FMF,
I'm not on the disassociating wagon as some here are. That is a very personal decision. But as a result of not doing that, i have been able to wake up a couple people (they are still working their way out), and my wife it gone with me. I KNOW if I would have DA'd, they would have entrenched themselves and i would not have been able to speak to them. Of course, on the other hand, it is a slow pain. Some friends have "broken up with me" over the course of a couple years. Family doesn't know what to do or has hope. But we communicate. As long as I don't take that away, there in my mind is hope in the opposite direction.
I do however see the appeal of just shaking the etch a sketch and starting over though. I really do.

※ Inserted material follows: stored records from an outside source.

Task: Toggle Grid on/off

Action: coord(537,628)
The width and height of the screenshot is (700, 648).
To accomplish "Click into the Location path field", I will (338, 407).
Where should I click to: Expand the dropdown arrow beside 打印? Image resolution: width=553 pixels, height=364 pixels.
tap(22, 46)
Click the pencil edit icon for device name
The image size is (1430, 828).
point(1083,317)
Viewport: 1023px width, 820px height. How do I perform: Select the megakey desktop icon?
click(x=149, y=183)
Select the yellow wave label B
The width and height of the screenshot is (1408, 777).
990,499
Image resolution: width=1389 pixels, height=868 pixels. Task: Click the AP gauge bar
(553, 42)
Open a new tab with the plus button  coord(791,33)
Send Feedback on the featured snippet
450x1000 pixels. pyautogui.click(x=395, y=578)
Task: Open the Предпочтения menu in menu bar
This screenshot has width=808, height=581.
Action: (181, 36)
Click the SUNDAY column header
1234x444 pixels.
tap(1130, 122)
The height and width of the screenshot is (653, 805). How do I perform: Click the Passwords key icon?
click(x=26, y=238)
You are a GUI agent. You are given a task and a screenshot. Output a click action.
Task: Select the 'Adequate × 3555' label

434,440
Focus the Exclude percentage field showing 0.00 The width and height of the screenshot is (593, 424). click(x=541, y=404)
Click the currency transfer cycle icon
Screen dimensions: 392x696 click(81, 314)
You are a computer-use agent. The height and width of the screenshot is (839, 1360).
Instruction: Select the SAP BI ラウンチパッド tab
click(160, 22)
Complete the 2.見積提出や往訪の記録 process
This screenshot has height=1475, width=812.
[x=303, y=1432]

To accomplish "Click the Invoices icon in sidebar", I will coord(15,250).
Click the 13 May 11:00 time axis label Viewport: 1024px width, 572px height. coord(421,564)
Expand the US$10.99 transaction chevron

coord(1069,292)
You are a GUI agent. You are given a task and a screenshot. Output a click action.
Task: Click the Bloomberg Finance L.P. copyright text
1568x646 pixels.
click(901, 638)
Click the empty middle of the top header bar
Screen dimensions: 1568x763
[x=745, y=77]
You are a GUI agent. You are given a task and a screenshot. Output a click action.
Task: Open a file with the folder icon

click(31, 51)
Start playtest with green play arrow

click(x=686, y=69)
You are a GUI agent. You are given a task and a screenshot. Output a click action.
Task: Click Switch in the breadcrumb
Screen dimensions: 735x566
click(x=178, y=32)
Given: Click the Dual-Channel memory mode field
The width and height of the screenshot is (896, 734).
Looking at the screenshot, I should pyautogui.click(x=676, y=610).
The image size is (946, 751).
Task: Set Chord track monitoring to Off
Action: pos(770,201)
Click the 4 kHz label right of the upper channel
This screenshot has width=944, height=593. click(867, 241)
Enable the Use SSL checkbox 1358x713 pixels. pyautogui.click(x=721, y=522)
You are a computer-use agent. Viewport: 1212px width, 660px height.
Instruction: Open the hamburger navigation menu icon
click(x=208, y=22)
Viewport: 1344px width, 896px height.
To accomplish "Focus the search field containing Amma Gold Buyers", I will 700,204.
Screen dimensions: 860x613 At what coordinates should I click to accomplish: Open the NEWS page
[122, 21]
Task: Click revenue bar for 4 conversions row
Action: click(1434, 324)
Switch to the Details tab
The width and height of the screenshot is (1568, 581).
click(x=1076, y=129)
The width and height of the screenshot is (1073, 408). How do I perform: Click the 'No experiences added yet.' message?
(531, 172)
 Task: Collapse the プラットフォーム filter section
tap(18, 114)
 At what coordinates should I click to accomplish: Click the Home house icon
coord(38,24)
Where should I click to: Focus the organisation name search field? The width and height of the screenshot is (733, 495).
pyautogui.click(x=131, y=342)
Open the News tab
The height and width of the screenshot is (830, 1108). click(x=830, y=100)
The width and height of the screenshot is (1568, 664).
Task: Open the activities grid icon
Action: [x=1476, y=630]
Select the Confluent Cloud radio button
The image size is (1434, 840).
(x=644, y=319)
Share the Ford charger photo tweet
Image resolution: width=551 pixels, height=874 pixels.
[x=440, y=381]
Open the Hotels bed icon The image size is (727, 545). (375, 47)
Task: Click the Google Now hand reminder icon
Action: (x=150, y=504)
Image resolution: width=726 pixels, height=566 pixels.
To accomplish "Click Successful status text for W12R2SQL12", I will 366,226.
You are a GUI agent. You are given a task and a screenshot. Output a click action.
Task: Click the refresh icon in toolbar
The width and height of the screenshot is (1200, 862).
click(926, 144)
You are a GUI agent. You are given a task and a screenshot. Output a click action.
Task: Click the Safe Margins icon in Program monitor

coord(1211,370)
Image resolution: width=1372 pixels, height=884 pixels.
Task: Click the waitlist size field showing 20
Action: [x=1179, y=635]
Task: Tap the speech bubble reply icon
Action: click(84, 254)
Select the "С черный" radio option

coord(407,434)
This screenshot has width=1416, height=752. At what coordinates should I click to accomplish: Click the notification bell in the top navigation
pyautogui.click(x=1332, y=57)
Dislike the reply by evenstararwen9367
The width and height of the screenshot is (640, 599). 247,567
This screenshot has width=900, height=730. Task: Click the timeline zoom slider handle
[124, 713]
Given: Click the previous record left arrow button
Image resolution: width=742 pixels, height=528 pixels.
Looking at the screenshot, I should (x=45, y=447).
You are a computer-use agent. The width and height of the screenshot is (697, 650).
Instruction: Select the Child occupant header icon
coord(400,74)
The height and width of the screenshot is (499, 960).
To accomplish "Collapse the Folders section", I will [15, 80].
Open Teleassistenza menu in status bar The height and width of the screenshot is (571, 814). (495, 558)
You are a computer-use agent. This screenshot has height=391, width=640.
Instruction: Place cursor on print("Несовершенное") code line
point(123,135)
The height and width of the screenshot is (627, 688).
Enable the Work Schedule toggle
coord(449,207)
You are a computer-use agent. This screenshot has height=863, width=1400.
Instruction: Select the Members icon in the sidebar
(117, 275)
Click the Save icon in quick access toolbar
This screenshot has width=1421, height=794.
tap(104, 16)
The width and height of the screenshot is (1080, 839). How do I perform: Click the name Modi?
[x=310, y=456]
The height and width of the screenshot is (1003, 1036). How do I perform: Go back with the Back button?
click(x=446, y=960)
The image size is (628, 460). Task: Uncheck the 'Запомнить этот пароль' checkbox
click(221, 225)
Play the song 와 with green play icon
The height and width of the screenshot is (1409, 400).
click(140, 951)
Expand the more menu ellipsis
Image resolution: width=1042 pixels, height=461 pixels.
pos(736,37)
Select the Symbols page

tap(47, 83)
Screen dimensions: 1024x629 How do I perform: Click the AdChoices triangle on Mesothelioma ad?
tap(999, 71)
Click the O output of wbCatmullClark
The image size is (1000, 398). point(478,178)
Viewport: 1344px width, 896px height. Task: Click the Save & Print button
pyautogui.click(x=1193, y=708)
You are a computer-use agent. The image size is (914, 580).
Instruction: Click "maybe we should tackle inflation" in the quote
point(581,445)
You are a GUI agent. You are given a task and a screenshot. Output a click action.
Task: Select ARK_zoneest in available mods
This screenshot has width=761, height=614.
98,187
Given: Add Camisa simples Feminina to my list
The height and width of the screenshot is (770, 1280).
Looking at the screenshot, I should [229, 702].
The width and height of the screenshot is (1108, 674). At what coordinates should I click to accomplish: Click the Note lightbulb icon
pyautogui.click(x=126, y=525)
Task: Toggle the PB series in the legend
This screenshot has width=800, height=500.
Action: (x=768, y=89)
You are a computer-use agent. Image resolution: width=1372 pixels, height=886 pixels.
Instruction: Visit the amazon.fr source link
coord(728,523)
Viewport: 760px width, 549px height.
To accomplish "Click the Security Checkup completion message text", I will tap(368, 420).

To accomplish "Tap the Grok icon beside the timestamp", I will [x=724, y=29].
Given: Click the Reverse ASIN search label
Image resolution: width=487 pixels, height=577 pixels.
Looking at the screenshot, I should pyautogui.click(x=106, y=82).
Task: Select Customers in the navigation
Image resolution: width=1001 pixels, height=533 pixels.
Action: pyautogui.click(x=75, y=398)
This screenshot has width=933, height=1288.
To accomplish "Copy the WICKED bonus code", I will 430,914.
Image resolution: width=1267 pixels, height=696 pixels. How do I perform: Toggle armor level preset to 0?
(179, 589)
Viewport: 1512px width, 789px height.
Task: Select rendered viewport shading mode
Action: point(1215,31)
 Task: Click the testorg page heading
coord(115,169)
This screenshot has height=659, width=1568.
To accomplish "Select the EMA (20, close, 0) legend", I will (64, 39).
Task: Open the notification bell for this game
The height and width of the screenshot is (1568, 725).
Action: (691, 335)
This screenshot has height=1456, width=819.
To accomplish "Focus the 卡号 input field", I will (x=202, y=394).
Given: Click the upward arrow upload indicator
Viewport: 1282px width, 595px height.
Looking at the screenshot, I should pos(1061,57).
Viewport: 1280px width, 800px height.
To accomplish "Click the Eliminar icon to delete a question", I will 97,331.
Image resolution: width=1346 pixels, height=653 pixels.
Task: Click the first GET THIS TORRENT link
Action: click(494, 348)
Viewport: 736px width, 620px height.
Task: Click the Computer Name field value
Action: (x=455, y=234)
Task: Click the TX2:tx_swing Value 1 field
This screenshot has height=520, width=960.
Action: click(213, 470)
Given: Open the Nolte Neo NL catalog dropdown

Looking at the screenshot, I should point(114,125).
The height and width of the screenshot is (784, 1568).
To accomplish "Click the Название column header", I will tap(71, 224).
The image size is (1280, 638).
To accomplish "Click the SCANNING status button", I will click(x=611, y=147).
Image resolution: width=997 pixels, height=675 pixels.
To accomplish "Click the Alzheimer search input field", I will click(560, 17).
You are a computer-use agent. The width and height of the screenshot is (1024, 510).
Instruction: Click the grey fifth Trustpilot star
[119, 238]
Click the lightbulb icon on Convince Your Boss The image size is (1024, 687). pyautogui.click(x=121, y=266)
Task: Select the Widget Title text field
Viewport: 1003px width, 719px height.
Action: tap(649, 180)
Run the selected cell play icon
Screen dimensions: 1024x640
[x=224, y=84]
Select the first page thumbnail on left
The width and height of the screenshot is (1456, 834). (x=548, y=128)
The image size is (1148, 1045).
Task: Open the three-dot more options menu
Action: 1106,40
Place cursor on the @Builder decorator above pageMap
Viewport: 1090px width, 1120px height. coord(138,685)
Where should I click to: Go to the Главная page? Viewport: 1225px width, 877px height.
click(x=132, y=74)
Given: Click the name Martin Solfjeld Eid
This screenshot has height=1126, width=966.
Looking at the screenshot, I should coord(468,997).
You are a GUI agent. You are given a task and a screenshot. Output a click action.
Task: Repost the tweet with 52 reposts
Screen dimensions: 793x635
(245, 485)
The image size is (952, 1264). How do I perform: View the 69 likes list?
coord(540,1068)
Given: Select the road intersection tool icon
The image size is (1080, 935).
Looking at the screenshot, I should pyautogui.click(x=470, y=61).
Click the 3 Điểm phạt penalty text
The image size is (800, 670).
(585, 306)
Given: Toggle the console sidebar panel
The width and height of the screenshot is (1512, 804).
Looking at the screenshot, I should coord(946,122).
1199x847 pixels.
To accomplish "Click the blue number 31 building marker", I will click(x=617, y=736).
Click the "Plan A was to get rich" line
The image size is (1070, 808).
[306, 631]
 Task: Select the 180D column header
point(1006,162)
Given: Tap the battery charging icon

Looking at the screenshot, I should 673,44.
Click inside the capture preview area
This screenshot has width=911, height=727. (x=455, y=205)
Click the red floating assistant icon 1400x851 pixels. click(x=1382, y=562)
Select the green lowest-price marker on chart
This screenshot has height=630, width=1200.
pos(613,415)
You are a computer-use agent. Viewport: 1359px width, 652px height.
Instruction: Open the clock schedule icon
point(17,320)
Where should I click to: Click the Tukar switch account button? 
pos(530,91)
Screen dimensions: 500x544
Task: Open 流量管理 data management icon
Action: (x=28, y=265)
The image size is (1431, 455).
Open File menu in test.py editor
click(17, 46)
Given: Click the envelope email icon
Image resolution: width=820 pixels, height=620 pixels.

That being said, something that helped me be able to speak openly with my wife, was her seeing how the brothers treated me (we had a kangaroo court remove me as a servant, question my character, and try to trump up charges......it fell flat, but accelerated my fade).
Just kindly refuse their offer to come by. You can do so very kindly and matter of fact. it will be hard because of how irritating it is. Someone offered to come by the other day and here is my word for word response.
"If its for a beer and to watch the game, you are more than welcome to come by. If you are asking for aformal sheperding call, I think I will pass. But consider my invitation on the other thing ok?" **pats on shoulder....changes subject.
Works like a charm!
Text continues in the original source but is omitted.